* What is needed
Go through the material under this sentence. Return every line holding "computer".

* The records
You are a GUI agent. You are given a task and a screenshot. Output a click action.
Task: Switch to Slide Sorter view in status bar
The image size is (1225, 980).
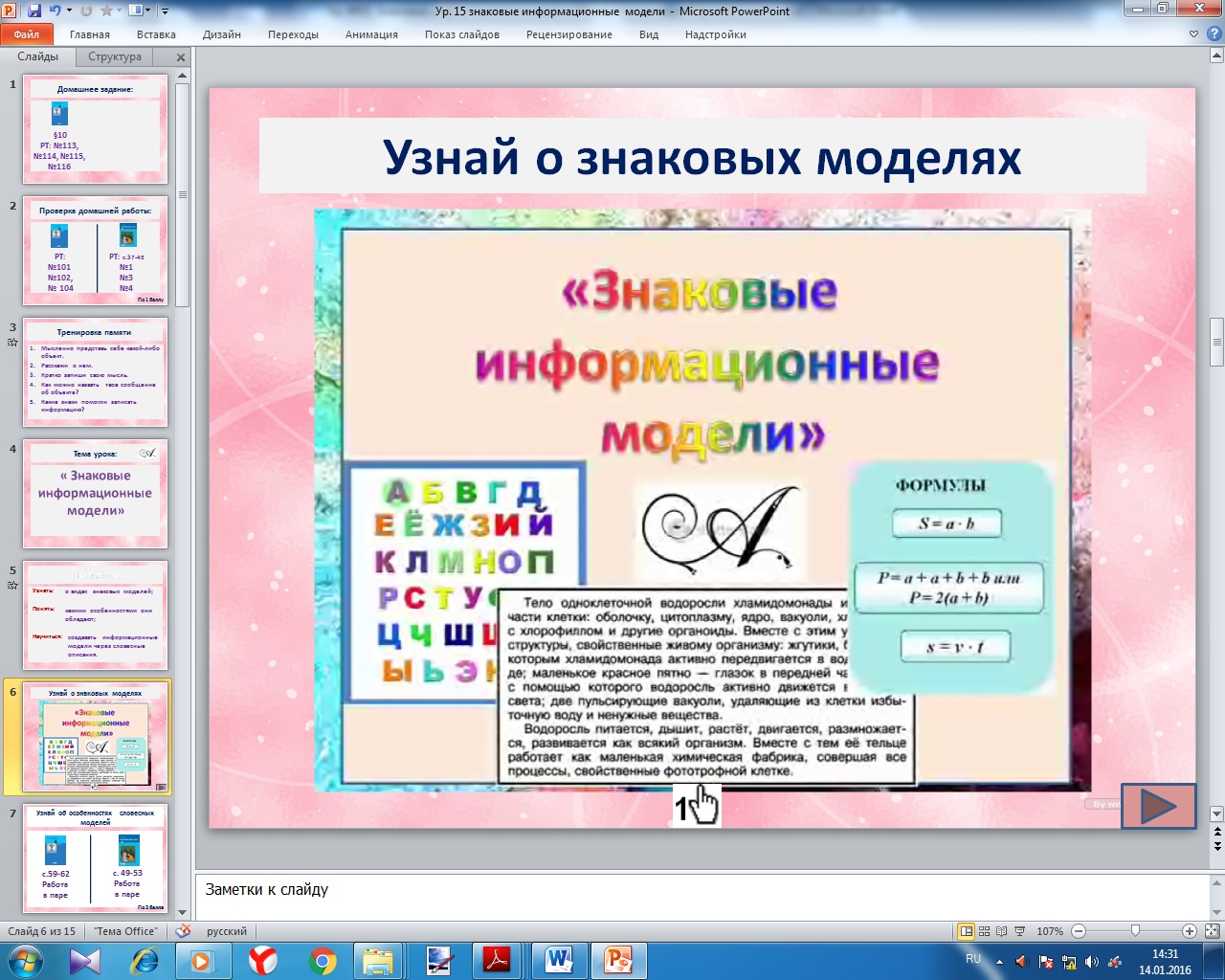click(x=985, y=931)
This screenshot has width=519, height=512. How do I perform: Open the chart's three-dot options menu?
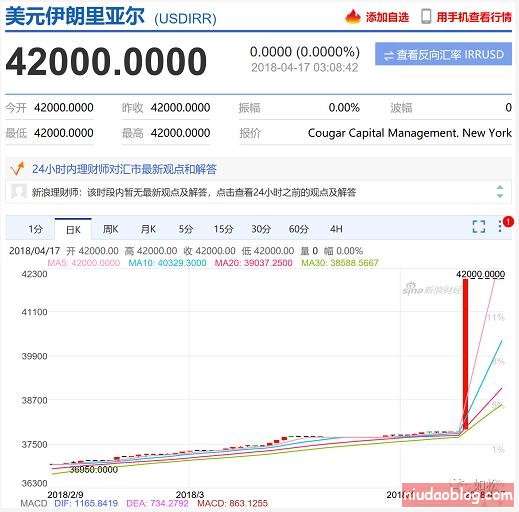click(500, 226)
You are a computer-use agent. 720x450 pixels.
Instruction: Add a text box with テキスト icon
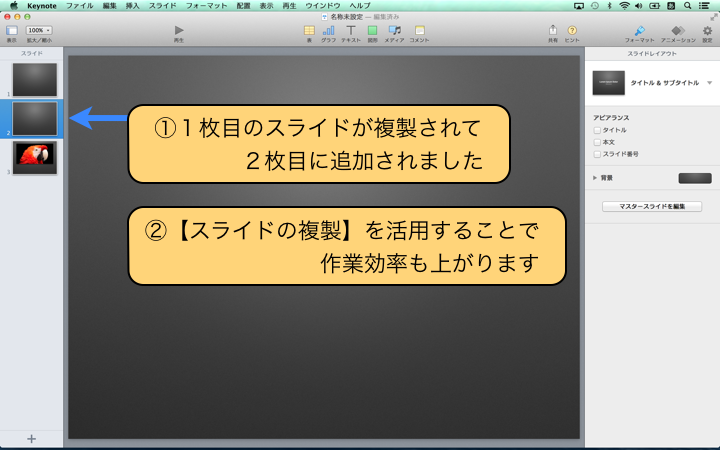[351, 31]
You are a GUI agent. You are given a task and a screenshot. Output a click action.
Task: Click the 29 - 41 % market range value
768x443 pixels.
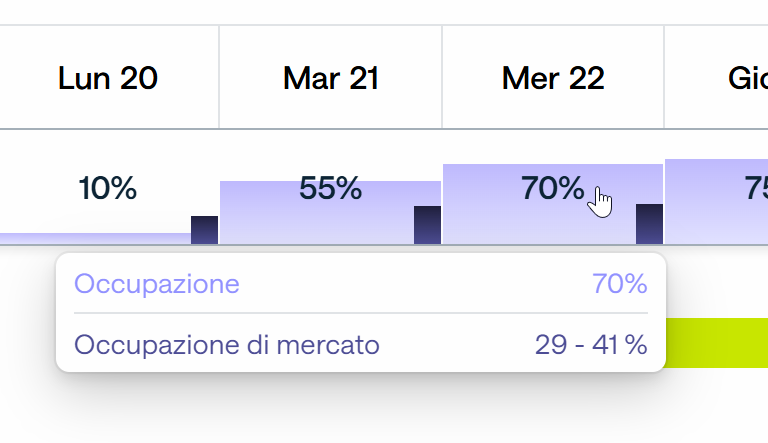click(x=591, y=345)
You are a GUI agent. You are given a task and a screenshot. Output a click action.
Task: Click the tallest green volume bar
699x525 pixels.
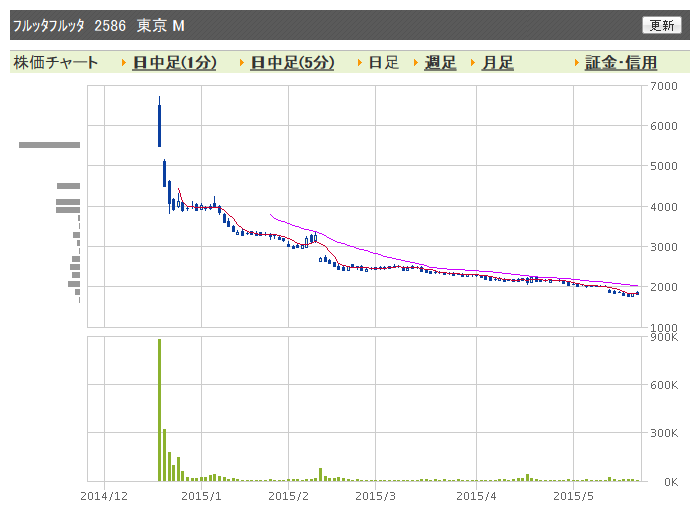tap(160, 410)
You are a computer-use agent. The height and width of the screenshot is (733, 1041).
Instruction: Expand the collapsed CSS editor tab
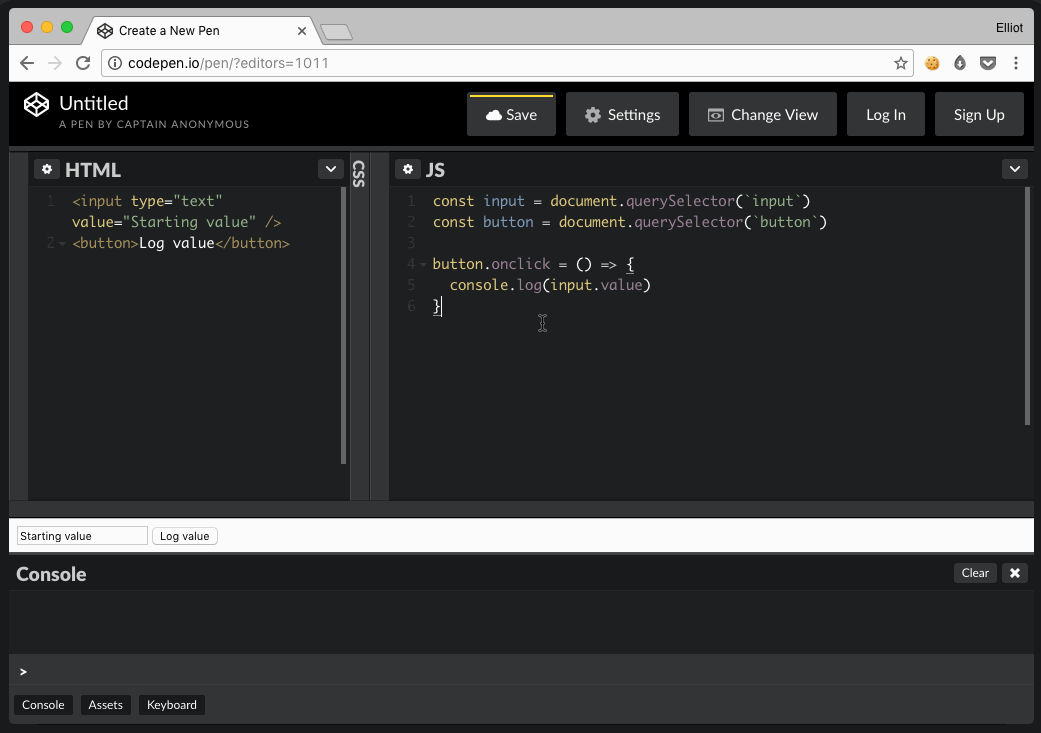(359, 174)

* * *

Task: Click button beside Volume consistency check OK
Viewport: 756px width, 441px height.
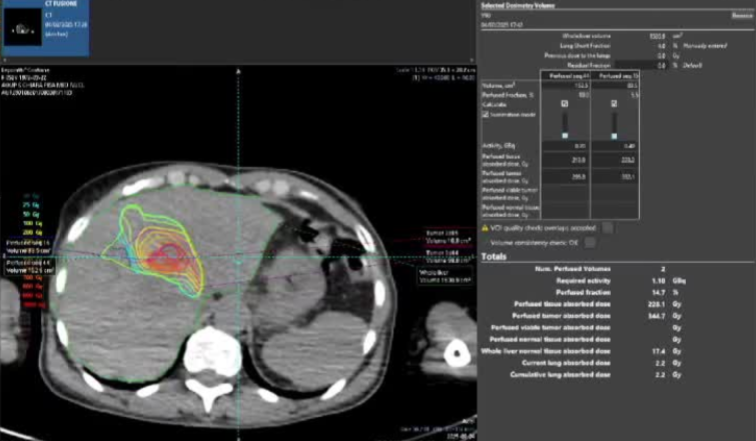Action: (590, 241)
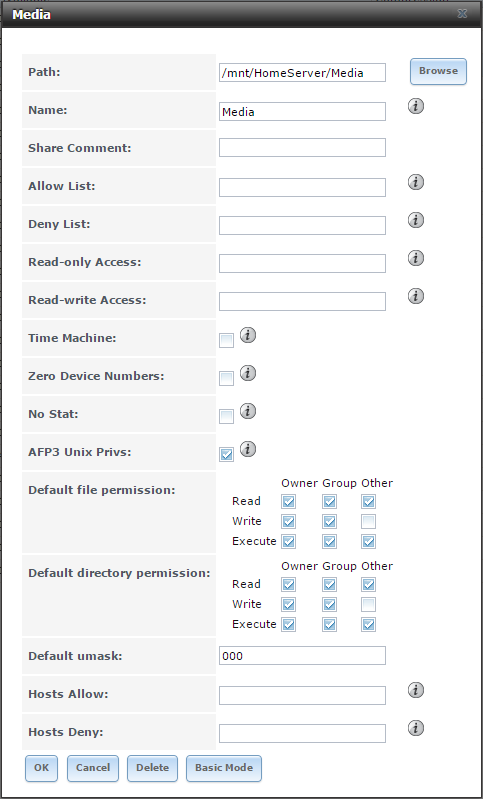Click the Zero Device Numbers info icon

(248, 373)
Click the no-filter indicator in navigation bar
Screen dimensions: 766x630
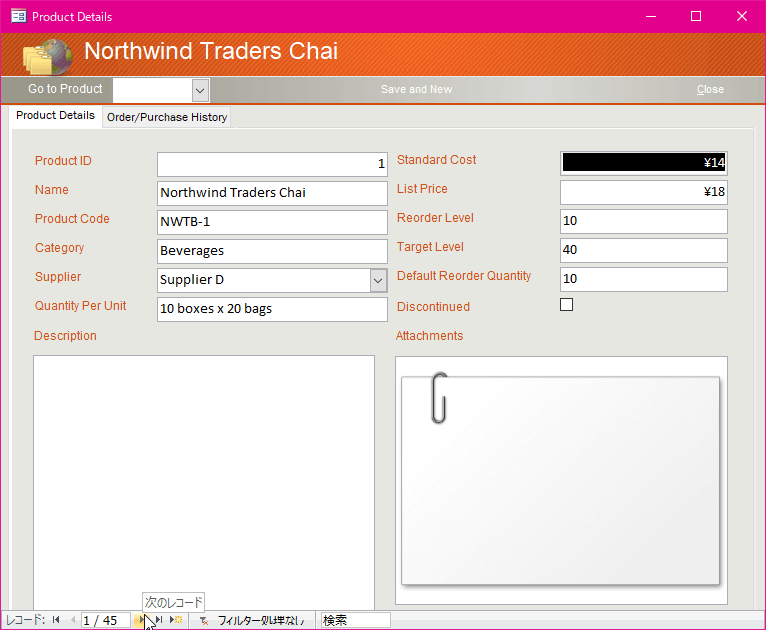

---

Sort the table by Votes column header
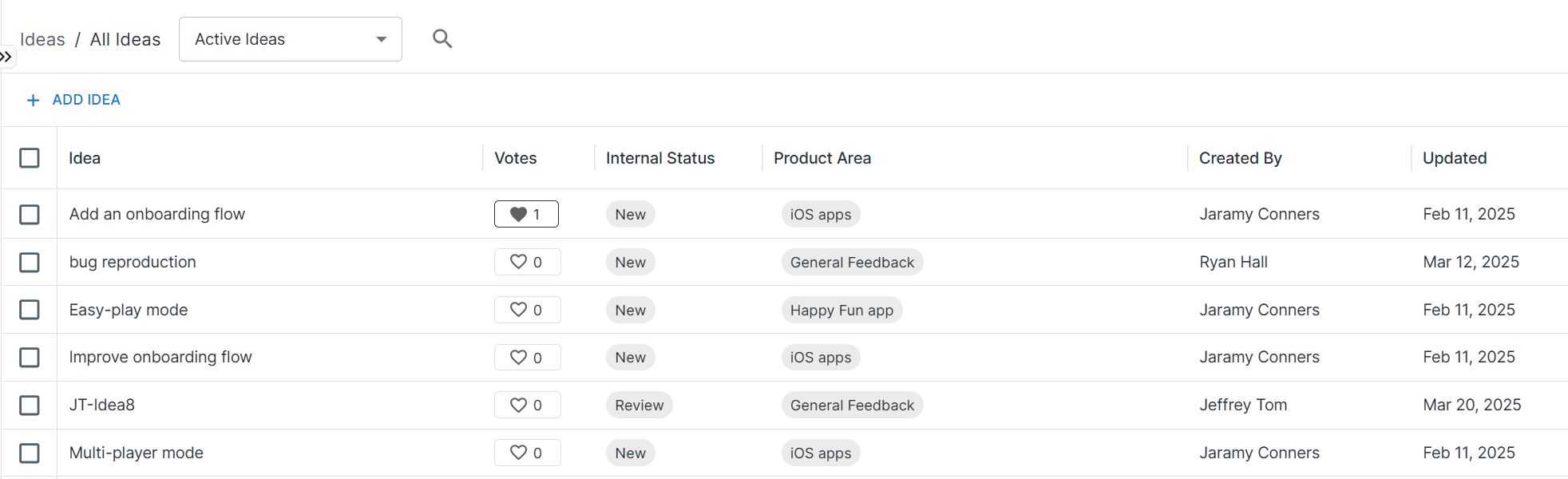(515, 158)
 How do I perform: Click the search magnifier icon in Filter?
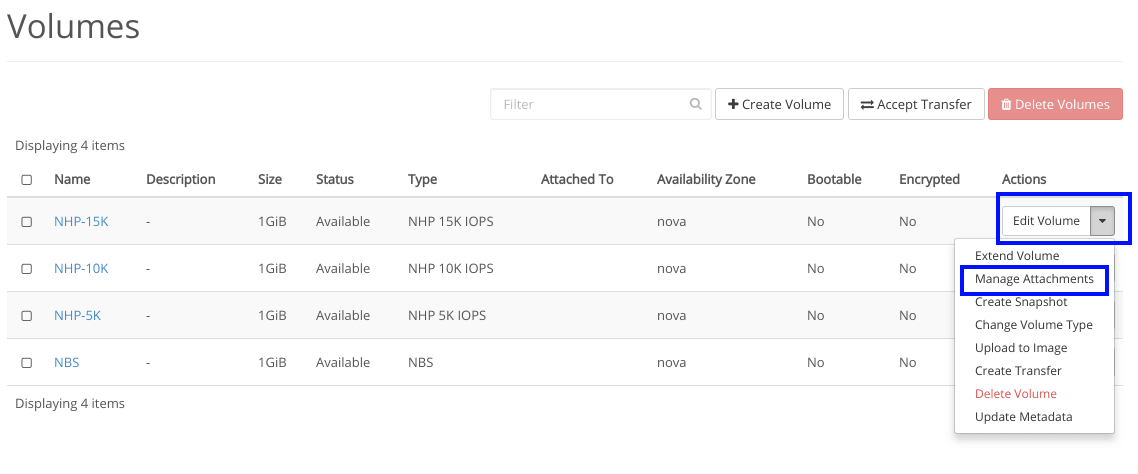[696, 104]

* Written response
You are a computer-use agent. 720x450 pixels.
You are a computer-use agent. The height and width of the screenshot is (733, 1041).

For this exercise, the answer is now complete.